Gov. Edmund G. (Jerry) Brown Jr. yesterday upped his state budget cuts proposals to almost three-quarters of a billion dollars, including a pay freeze for 200,000 state employes and the elimination of many of his favorite programs, including a plan for the state to launch its own space statellite. "We're cutting into the bone and marrow," a grim-faced Brown told a press conference here.

He said that the $7.5 million in proposed budget cuts would do away with any lingering doubts that the state can afford to send $5 billion of its growing surplus to local governments and school districts.These governments face massive cutbacks because of the voter-approved Jarvis-Gann Initiative, which limits property taxes to 1 percent of 1975-76 assessed Valuation.

There is little question that the state would have the full $ billion to refund even without the proposed budget cuts. But some legislators are concerned that the state will find itself in a deficit situation in the future unless it trims its spending.

Brown, who last week proposed $300 million in state spending cuts, left no doubt yesterday that he is prepared to go even further than the minority Republician in cutting back state spending.

Gone, along with the promised cost-of-living increase for state employes, are such pet Brown programs as the $5.8 million California satellite that was meant to link education, police and other communications facilities. Other highly touted Brown proposals, such as a wood-chip gasification plant and an urban reforestation program, are contained in separate legislation but are virtually certain to be eliminated.

The biggest single budget cut came from the pay freeze, which will save California $166 million in cost-of-living increases. An added $124 million will be saved by withholding cost-of-living increases in a variety of scoial programs.

Brown, who has privately acknowledged that he is in trouble in his re-election campaign unless he carries out the mandate of Proposition 13, combined his budget-cut proposals with a call for prompt legislative action to return the surplus and save the jobs of teachers and local government employes.

In a careful effort to avoid any move critics might describe as grand-standing, Brown understated the budget cuts at $570 million, the amount that would be directly available to return to local governments. The other cuts are from special funds that cannot be returned as part of the surplus.

Despite the unhappiness among state workers over the pay freeze, it appears that Brown will get his way.

The California State Employes Association, representing most state workers, denounced Brown for "making decisions based solely on political motivations." But the association's mildly worded statement, which seemed a formality to some legislators, contained no hint of strikes or other direct action. State employes only last week had soyght a 12.5 percent wage increase, mostly as bargaining position. The prevailing view in Sacramento is that the state employes will accept the wage freeze in return for a promise of no layoffs.
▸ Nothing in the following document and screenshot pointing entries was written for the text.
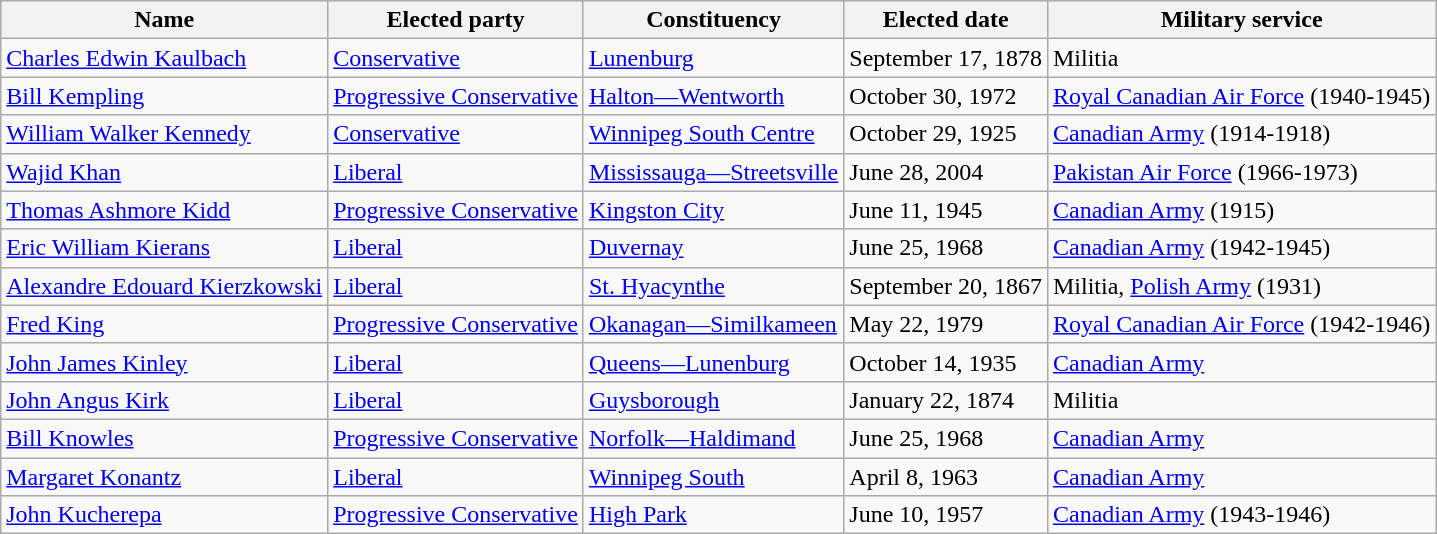
Mississauga—Streetsville [713, 172]
Constituency [713, 20]
Halton—Wentworth [713, 96]
Militia, Polish Army (1931) [1241, 286]
June 10, 1957 [946, 515]
Bill Knowles [164, 438]
Name [164, 20]
October 30, 1972 [946, 96]
Norfolk—Haldimand [713, 438]
Bill Kempling [164, 96]
Eric William Kierans [164, 248]
October 14, 1935 [946, 362]
Canadian Army (1942-1945) [1241, 248]
John Kucherepa [164, 515]
January 22, 1874 [946, 400]
October 29, 1925 [946, 134]
September 20, 1867 [946, 286]
Margaret Konantz [164, 477]
Wajid Khan [164, 172]
High Park [713, 515]
Duvernay [713, 248]
Lunenburg [713, 58]
Fred King [164, 324]
Charles Edwin Kaulbach [164, 58]
Elected party [456, 20]
Kingston City [713, 210]
Military service [1241, 20]
St. Hyacynthe [713, 286]
Canadian Army (1914-1918) [1241, 134]
Canadian Army (1943-1946) [1241, 515]
June 28, 2004 [946, 172]
John James Kinley [164, 362]
Guysborough [713, 400]
Alexandre Edouard Kierzkowski [164, 286]
William Walker Kennedy [164, 134]
Winnipeg South [713, 477]
Okanagan—Similkameen [713, 324]
Royal Canadian Air Force (1940-1945) [1241, 96]
September 17, 1878 [946, 58]
May 22, 1979 [946, 324]
Queens—Lunenburg [713, 362]
June 11, 1945 [946, 210]
Winnipeg South Centre [713, 134]
Thomas Ashmore Kidd [164, 210]
April 8, 1963 [946, 477]
Canadian Army (1915) [1241, 210]
Royal Canadian Air Force (1942-1946) [1241, 324]
Elected date [946, 20]
Pakistan Air Force (1966-1973) [1241, 172]
John Angus Kirk [164, 400]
Brown has the authority under California law to reduce the state employe pay scales if the legislature refuses to accept a freeze. A two-thirds legislative vote, considered impossible to obtain in the present budget-cutting atmosphere, would be necessary to override him.

The result of Brown's budget cuts including a state hiring freeze announced last week and the affects of Proposition 13 itself, will be to slash the $17.4 billion state budget to $15.1 billion.

Many of these cuts are in reduced subventions, or revenue transfers, the state pays to local governments. Most of the state budget consists of subventions paid to school districts and local governments. This left Brown with only a $4 billion state operations budget in which to make budget cuts. The $570 million that Brown would take out of this operations budget is slightly more than 14 percent, about the same percentage of budget cuts that local governments will have to make if they receive the $5 billion state surplus.

The other cuts, which add up to the $715 million in the total proposal, come from agencies like Fish and Game or the highway department, which are funded by user fees, licenses and specially earmarked taxes. While these cuts will have no effect, on the local government dilemma, taxes, a Brown aide said that these reductions were made so that all departments would be equally affected by budget tightening.